### Goal
Lay out everything from the line containing "Focus the Nombre de la mesa input field" down to the line containing "tap(153, 191)" as a Markdown table with columns n and Line, numbering each row and skipping blank lines. Leave the pictures out of the answer.

**** Record excerpts

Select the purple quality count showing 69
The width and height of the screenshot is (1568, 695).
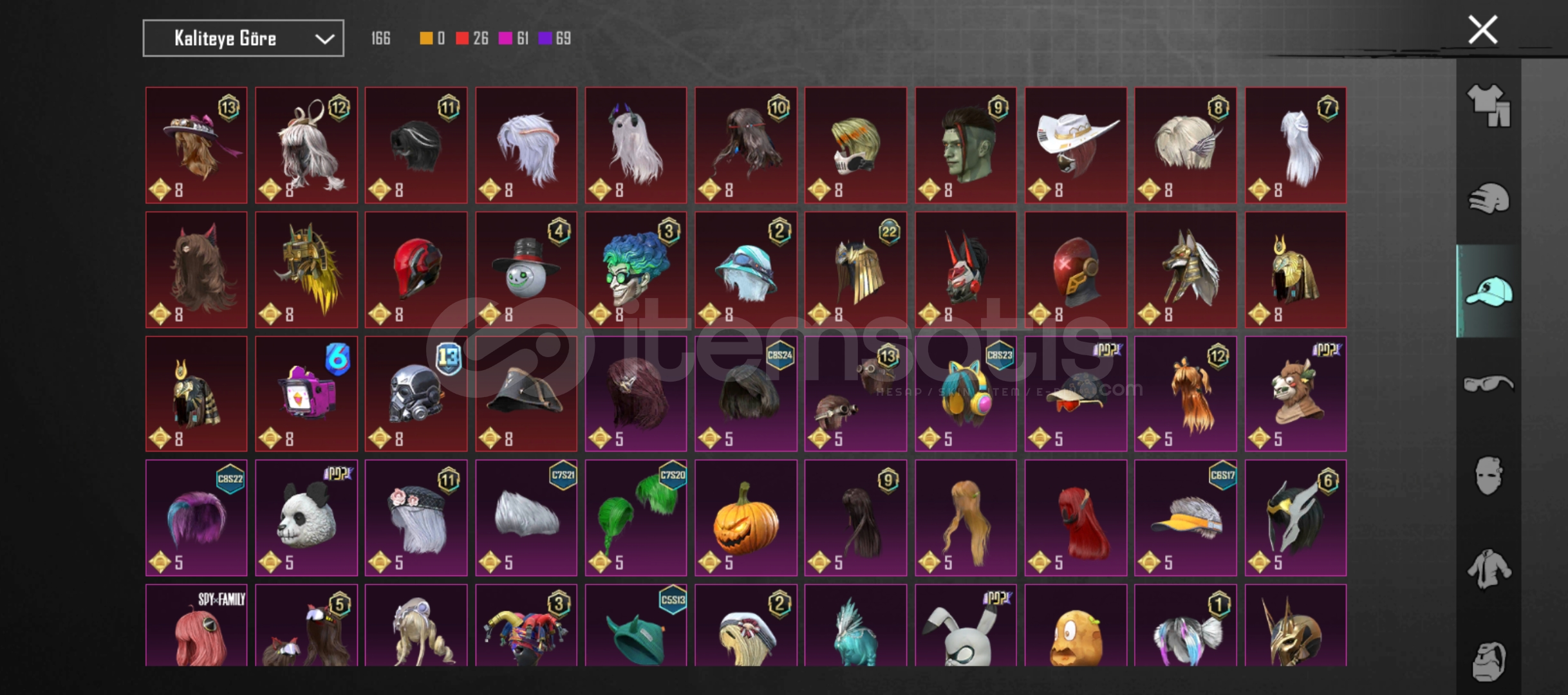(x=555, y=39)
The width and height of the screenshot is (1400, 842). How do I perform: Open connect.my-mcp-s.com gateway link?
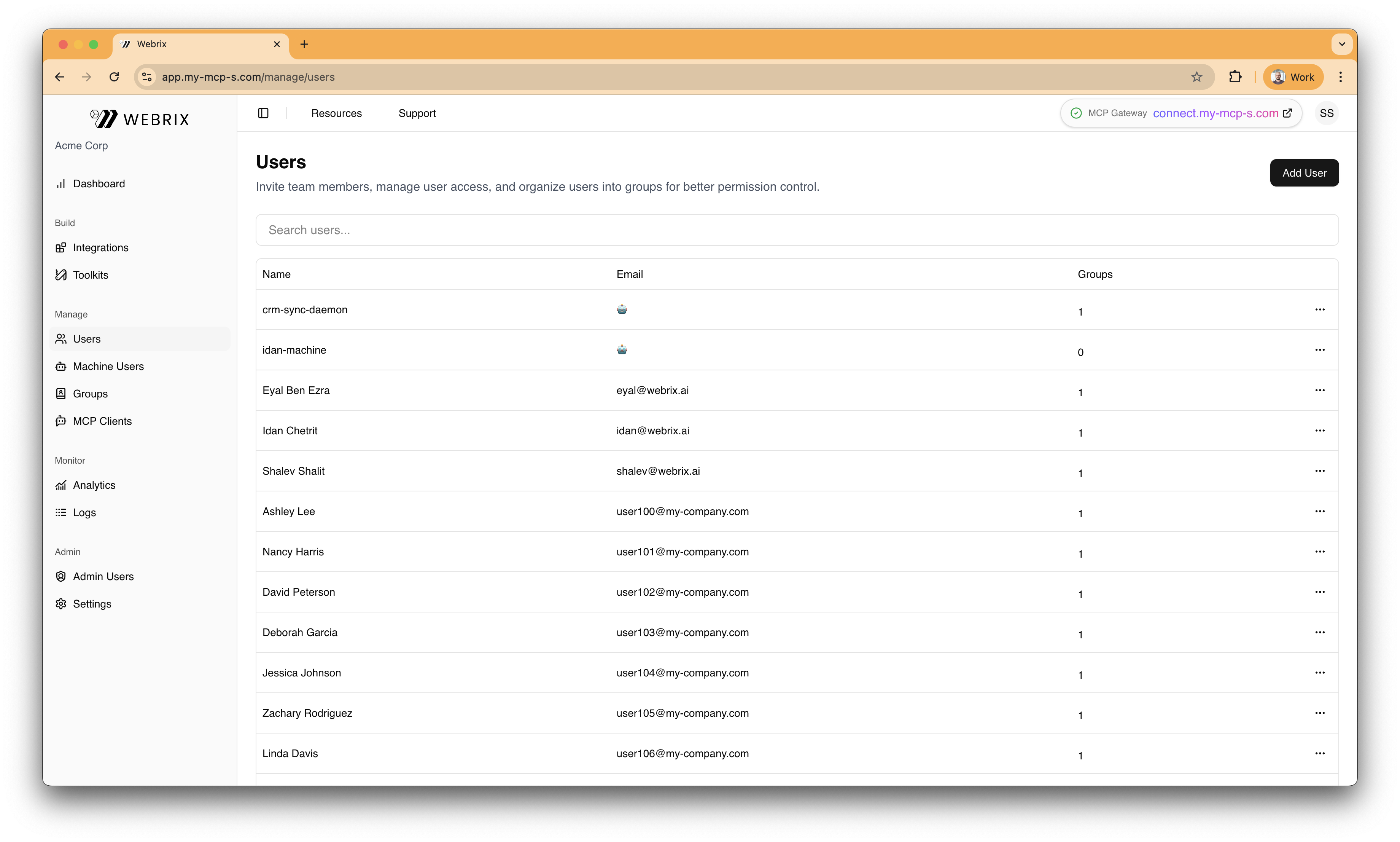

********
**** Record excerpts

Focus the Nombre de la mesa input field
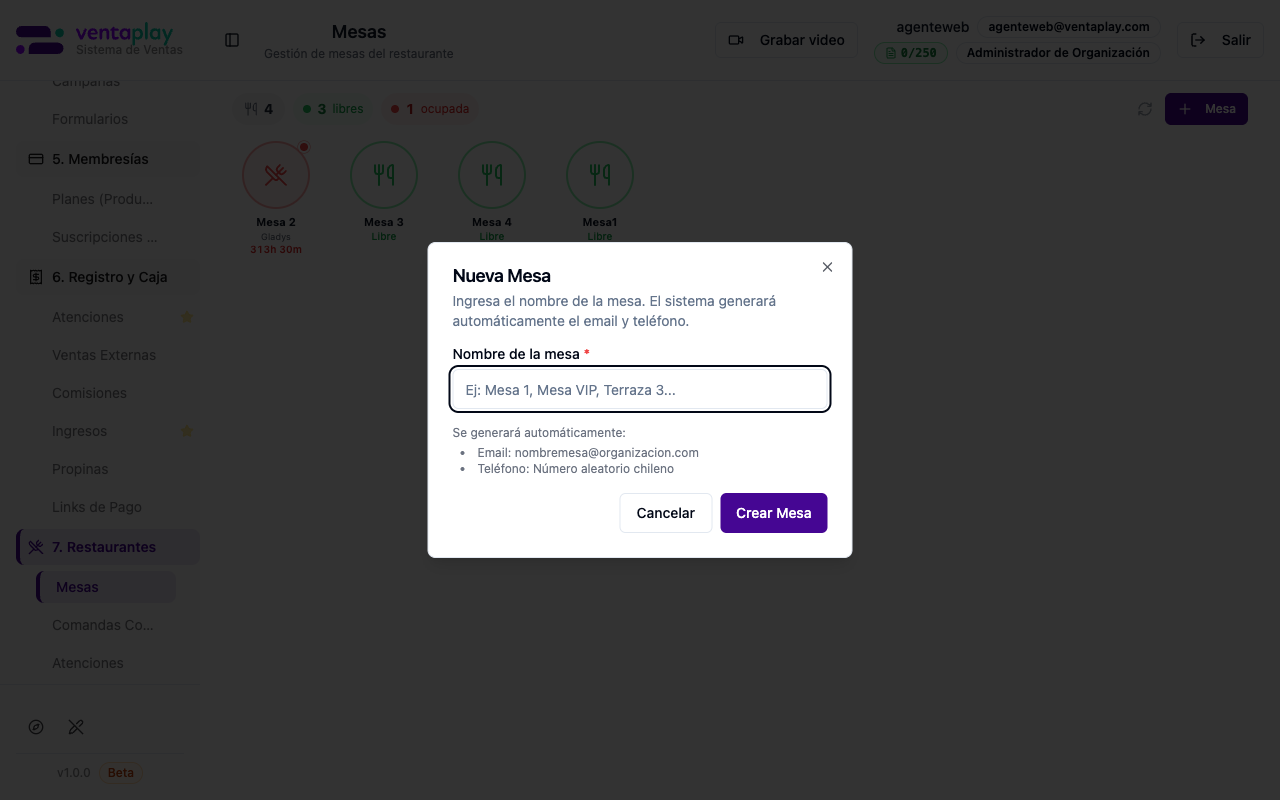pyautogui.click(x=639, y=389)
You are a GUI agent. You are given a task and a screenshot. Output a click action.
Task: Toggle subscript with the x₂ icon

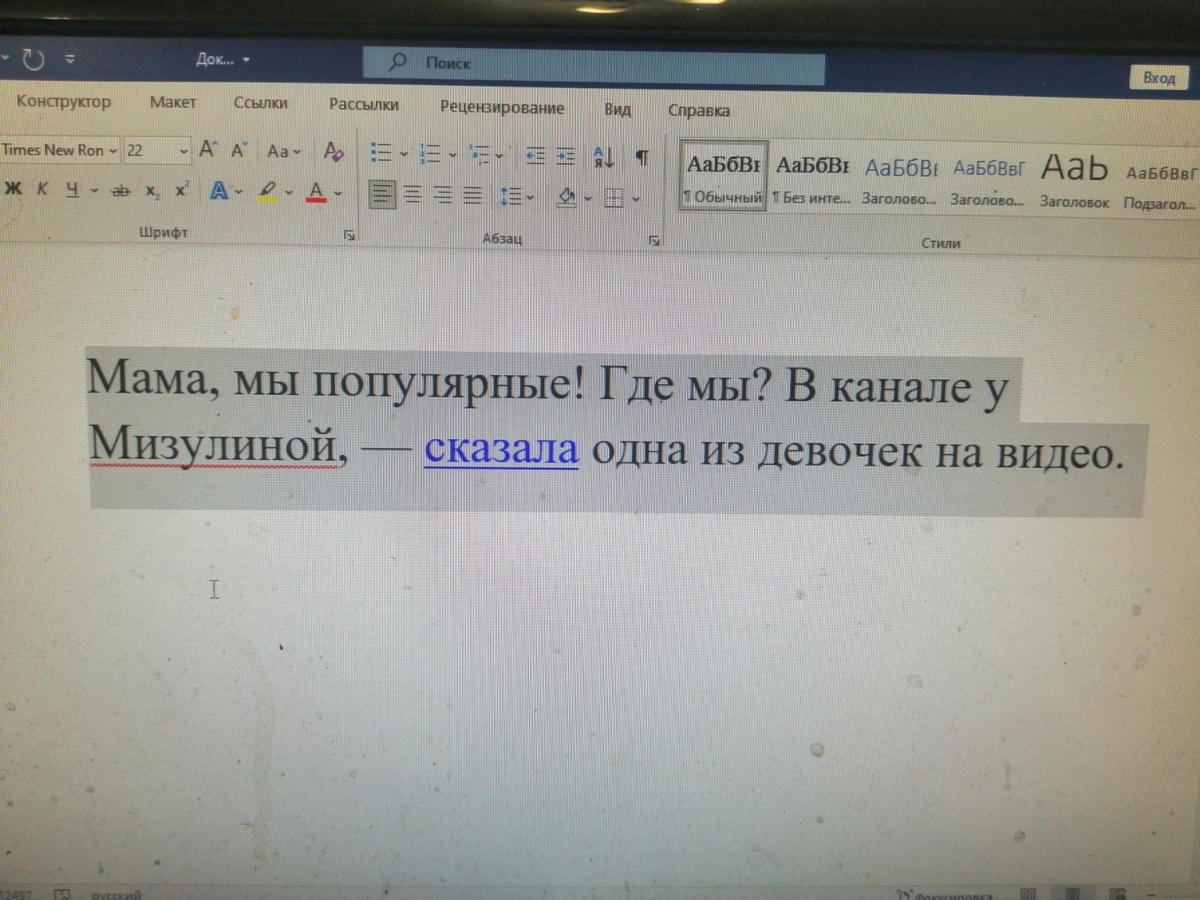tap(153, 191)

********
**** Record excerpts

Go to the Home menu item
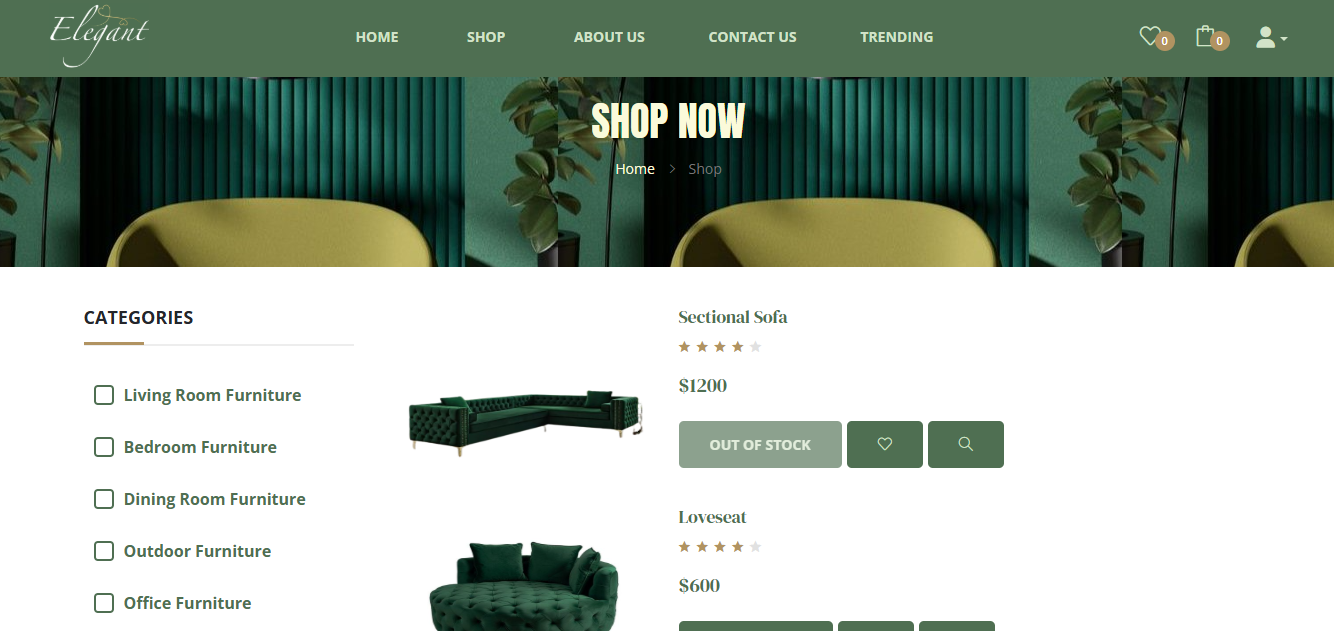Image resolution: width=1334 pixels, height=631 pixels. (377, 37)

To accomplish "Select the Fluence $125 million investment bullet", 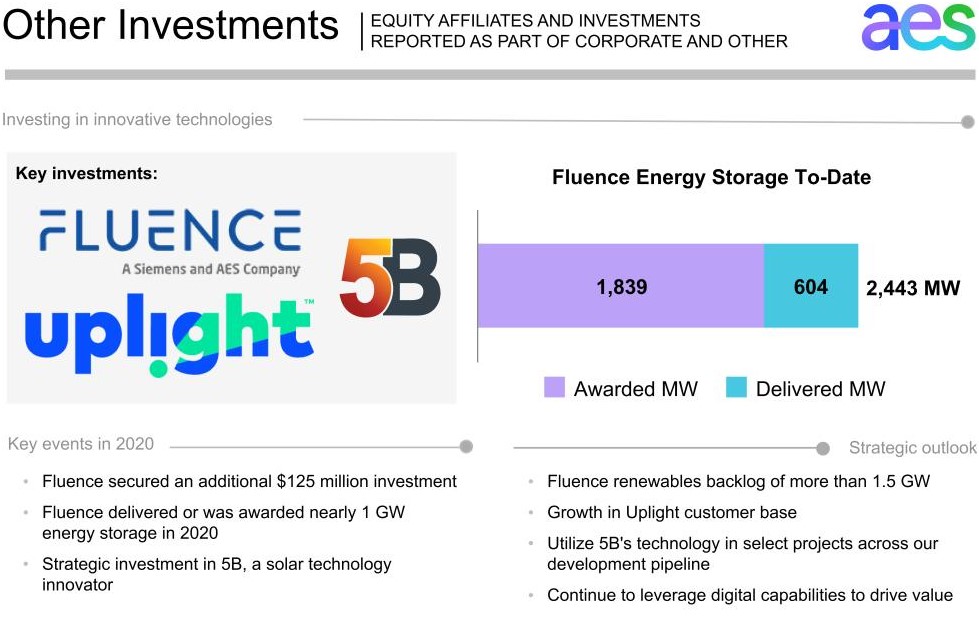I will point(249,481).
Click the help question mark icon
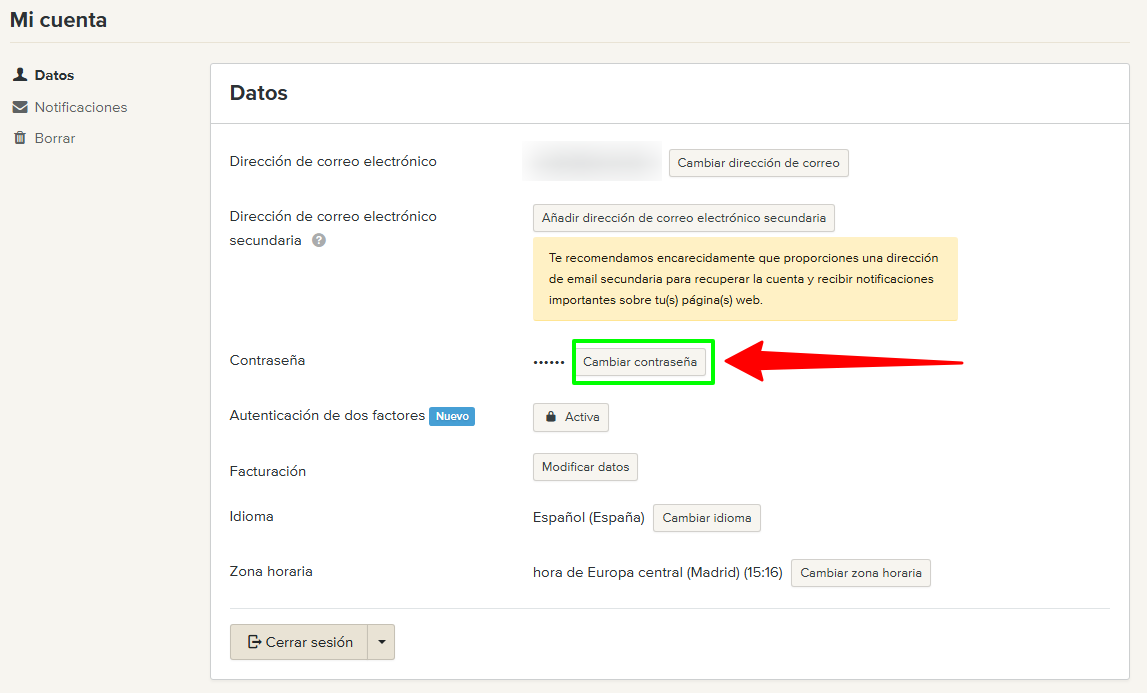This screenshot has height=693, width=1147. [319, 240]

********

### Response for this exercise
| n | Line |
|---|---|
| 1 | Focus the Nombre de la mesa input field |
| 2 | pyautogui.click(x=639, y=389) |
| 3 | You are a GUI agent. You are given a task and a screenshot. Output a click action. |
| 4 | Task: Toggle subscript with the x₂ icon |
| 5 | tap(153, 191) |